Hakkımızda 109 şikayet yapıldı. 101 tanesi takipsizlikle sonuçlandı. 8'i de mutlaka o şekilde sonuçlanacak. biz, sorumluluğumuzun farkındayız. Biz, Ankara'da 16 belediye başkanı öyle büyük bir sorumluluk aldık ki, Ankara'da 3 kişiden 2'sinin oy vermesi sorumluluğumu arttırmıştır. Elbette hatamız olabilir. Hatamız olduysa özeleştiri yaparız. Burada şu belediye de şu kadar harcamış, bizden öncekile de şunları yaptılar demiyoruz. Biz farklıyız. Biz onların yaptığını yapmayacağız, onları da emsal göstermeyeceğiz. Ankara'da bizden önceki dönemde yapılan israfın boyutlarını biliyorsunuz. Biz, Ankara'nın bir kuruşunu bile boşa harcamak istemiyoruz.
O Atatürk Orman Çiftliği'nde 2 ay önce özel bir kuruluş konser yaptı. Resmi rakamları vermiyorlar ama duyumlarımıza göre sahne kurulumu bizim rakamların üzerinde. Bunları kişisel veriler kanunu kapsamında veremezler ama Cumhuriyet Savcısı isterse bu rakamlar gelecektir ve az mı verildi, çok mu verildi görülecektir.
"Sanatçı seçiminde Ankara halkının görüşlerini dikkate alacağız"

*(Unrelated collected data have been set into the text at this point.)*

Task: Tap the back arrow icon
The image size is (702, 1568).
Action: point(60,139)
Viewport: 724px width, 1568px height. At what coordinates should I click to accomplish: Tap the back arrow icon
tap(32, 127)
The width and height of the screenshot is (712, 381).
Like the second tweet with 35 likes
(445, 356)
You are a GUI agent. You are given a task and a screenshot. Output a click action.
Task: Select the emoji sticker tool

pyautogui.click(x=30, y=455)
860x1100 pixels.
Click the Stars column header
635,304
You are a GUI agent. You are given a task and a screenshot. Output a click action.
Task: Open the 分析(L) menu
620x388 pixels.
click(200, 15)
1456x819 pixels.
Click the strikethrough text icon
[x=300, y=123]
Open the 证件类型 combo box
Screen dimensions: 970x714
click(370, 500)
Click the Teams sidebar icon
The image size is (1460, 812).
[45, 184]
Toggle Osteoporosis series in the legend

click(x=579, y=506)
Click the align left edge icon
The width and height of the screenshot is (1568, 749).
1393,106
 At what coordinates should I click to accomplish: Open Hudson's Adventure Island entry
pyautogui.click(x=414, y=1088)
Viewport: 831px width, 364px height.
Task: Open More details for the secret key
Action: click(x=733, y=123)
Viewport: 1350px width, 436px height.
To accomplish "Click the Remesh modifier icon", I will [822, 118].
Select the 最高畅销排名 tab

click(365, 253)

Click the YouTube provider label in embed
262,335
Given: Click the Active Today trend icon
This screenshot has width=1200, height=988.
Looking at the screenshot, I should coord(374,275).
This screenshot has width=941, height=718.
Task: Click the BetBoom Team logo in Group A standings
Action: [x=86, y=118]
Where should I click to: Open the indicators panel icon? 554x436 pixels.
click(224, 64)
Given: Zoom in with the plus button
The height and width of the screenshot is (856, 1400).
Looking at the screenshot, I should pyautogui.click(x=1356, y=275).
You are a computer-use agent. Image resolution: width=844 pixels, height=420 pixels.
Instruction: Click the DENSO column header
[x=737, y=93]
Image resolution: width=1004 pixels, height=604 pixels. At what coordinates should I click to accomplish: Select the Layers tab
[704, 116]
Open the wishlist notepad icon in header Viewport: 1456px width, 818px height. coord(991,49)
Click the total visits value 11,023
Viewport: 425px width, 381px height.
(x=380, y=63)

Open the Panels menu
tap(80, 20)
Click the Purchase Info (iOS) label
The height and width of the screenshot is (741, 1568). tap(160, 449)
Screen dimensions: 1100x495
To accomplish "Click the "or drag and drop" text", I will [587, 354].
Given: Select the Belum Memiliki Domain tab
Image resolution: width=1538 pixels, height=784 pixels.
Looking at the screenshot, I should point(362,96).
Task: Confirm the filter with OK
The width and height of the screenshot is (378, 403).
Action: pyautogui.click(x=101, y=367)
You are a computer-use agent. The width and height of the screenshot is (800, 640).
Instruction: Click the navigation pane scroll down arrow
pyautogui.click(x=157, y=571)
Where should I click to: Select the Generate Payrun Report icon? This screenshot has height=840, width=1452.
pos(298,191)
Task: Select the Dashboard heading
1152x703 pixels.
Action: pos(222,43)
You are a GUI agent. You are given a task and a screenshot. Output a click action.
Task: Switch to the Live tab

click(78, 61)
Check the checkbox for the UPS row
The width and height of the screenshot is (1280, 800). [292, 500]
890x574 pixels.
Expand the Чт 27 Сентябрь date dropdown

2 tane görüş var... Bir konsere bu kadar para harcanır mı diyorlar. Ama konserler, insanların sosyalleştiği yerler. Bir de şöyle bakmak lazım; bugün Ankara'daki bazı sahnelerde santçılar yer alıyor. Buradaki bilet ücretleri 2 bin, 3 bin, 5 bin lira. Şu ekonomik sıkıntıların, stresin içinde o sevdikleri sanatçıları yakından görmek, izlemek için gençler, aileler, çocuklar, hep birlikte oraya geliyorlar. Yani bilet fiyatı üzerinden alsanız, bin liradan saysanız, 80 milyon lira gibi bir bedeli biz bu sosyal hizmet için harcıyoruz. Ve insanlar bir kuruş harcamadan gelip izliyorlar. Ben bunun hem kamu hizmeti, hem de sosyal hizmet olduğunu düşünüyorum. Bu rakamlar pahalı diyebilirsiniz. Milli günler, bu milletin beraberliğini gösterdiği en önemli günler. Ne kadar çok yan yana gelir, birlikte kutlarsa, memleketin birliğine, bütünlüğüne neden olacak konserlerdir. Özellikle milli günleri seçiyoruz bu konserler için. Kimileri de diyor ki, en müthiş şekilde kutlansın. Bu kadar para harcamaya gerek yok diyen de var. İkisi de Ankaralıların bazı kesimlerinin görüşü. İkisinin de başımızın üstünde yeri var. Daha dikkatli olacağız. Sanatçı seçiminde de Ankara halkının görüşlerini dikkate alacağız."